Fiili olarak devletler bunun sorun olduğunu düşünmüyorlar. Şu andaki Arap devletleri kendi ulus devletlerinden vazgeçemiyorlar. Bunu da İslâm dünyasında bir problem olarak görmüyorlar. Çok sayıda Türk kimlikli devlet var, onlar da kendi ulus devlet yapılarından vazgeçme gibi bir çabanın içerisinde değiller. 

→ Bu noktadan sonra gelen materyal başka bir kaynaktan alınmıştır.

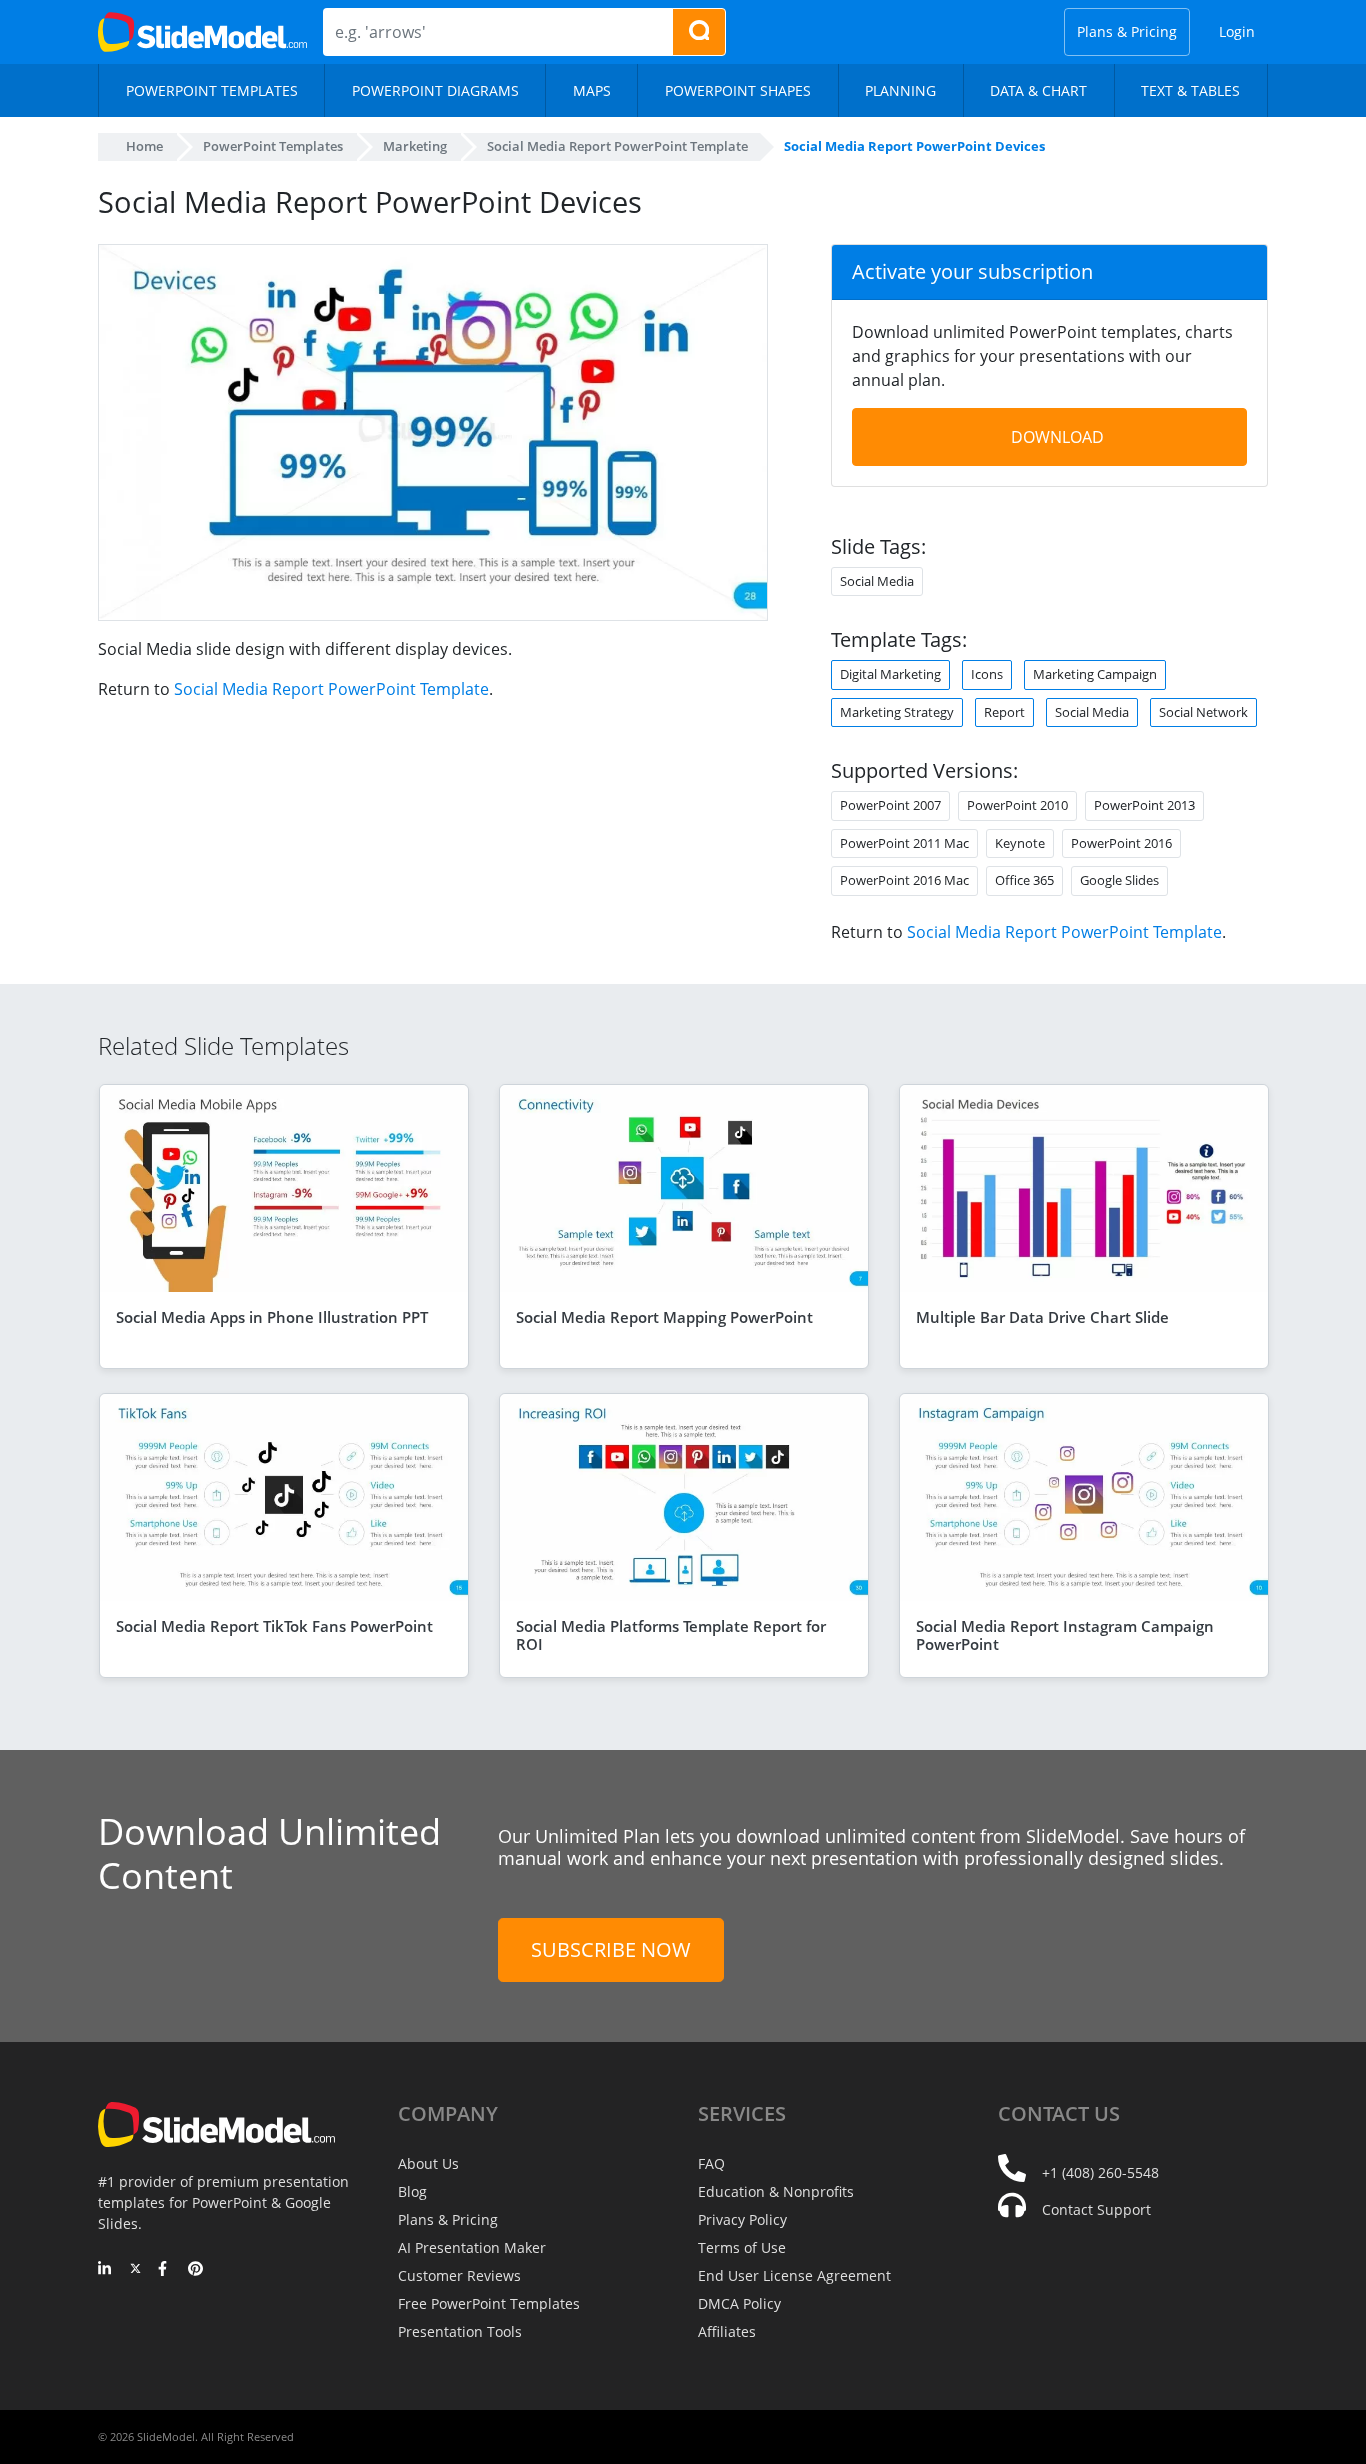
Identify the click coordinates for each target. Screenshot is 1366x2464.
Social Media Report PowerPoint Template (331, 689)
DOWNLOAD (1057, 437)
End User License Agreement (794, 2275)
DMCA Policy (739, 2303)
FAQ (711, 2163)
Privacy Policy (742, 2219)
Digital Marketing (890, 674)
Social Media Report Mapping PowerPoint (664, 1317)
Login (1237, 31)
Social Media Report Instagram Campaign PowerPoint (1065, 1635)
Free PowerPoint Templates (489, 2303)
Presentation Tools (460, 2331)
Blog (412, 2191)
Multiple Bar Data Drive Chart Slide (1042, 1317)
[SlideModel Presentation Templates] (202, 32)
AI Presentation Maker (472, 2247)
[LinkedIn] (105, 2270)
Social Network (1203, 712)
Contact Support (1096, 2209)
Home (144, 146)
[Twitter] (135, 2270)
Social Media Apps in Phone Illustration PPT (272, 1317)
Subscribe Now (611, 1949)
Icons (987, 674)
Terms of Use (742, 2247)
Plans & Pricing (1127, 31)
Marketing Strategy (897, 712)
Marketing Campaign (1095, 674)
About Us (428, 2163)
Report (1004, 712)
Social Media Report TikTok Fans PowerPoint (274, 1626)
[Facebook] (165, 2270)
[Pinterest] (195, 2270)
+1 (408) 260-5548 (1100, 2172)
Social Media (1092, 712)
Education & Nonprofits (776, 2191)
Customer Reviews (459, 2275)
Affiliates (727, 2331)
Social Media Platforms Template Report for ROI (671, 1635)
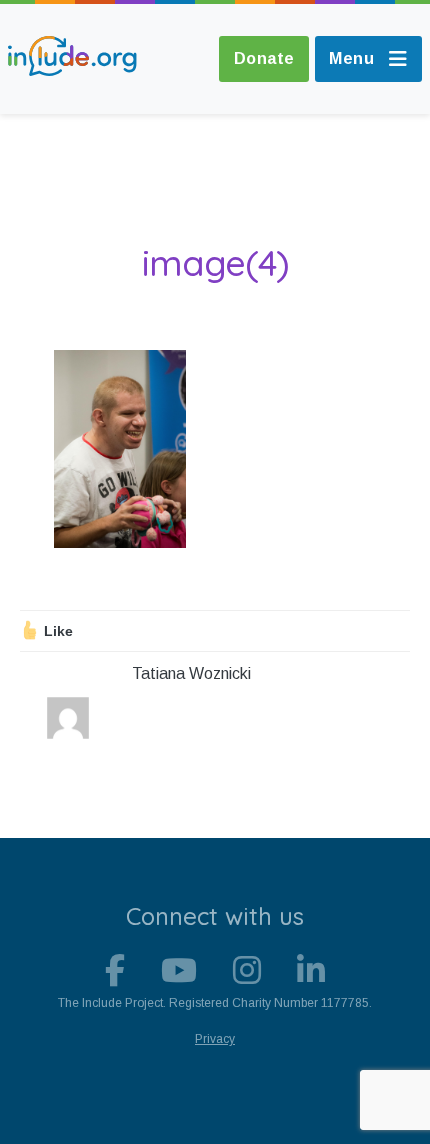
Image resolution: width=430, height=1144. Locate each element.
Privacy (215, 1039)
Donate (264, 58)
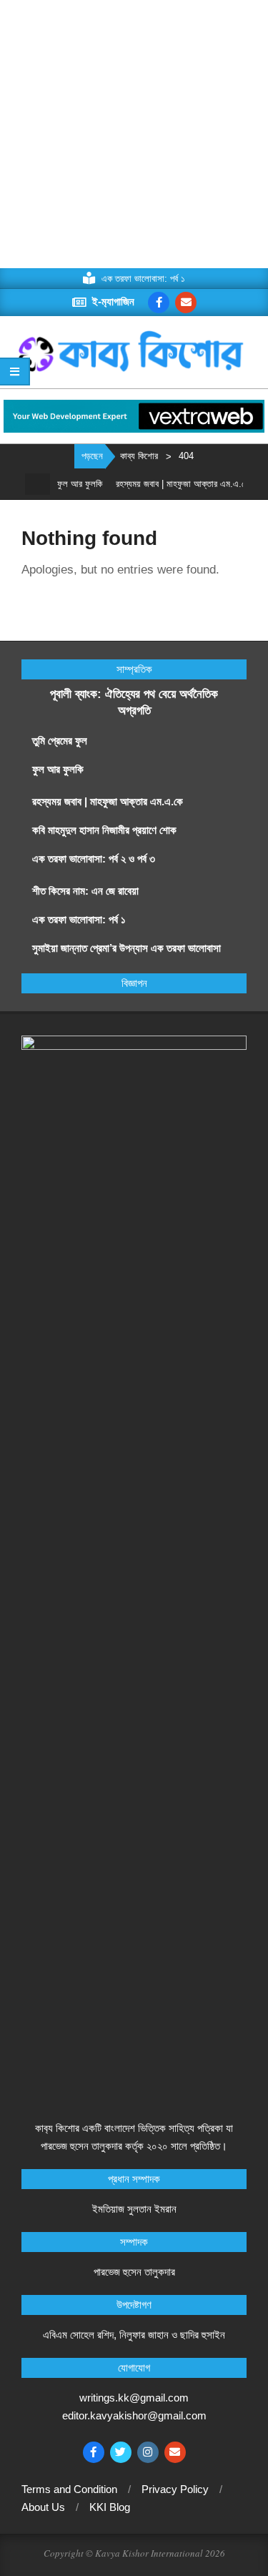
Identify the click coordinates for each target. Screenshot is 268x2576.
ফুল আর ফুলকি (68, 483)
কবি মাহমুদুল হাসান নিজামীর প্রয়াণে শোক (104, 830)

Türkiye IKBY referandumunu beka problemi olarak gördü. Peki, İran’ın bu denli sert tepki göstermesinin sebebi nedir?
Bunun da birkaç sebebi var... İran, Irak üzerinde hâkimiyet kurmuş durumda. Dolayısıyla Irak’ın kaynaklarını ve siyasetini doğrudan belirleyecek bir güç konumunda. Kürdistan’ın bağımsızlığıyla Irak’ın kaynaklarının bir kısmı da Barzani yönetiminin eline geçecek. İran’ın bu bölgedeki etkisi de kırılacak ve İran’ın Irak’tan sağladığı menfaat de azalacak. İran bunu istemiyor; çünkü, İran, Kürdistan’da doğacak bağımsız bir yönetimin ABD, Türkiye ve Batı ile yakın ilişkileri olacağını düşünüyor. İran bu senaryoyu istemiyor... Ayrıca İran Ortadoğu’da uzunca bir süredir yayılmacı siyaset izliyor. İranlı siyasî aktörlerden şu ifadeleri duymak mümkün, “şu anda dört tane Arap başkentini yönetiyoruz” gibi ifadeleri dile getiriyorlar. Kürdistan’ın kurulmasının, İran’ın yayılmacı politikasını engelleyeceği kesin. İran, Amerika’nın kendisini çevreleme siyasetinin yakında daha da yoğunlaşacağını biliyor. Bağımsız bir Kürdistan’ın ise bu siyasetteki önemli aktörlerden biri olacağından korkuyor. Bu nedenle çok sert çıkıyor.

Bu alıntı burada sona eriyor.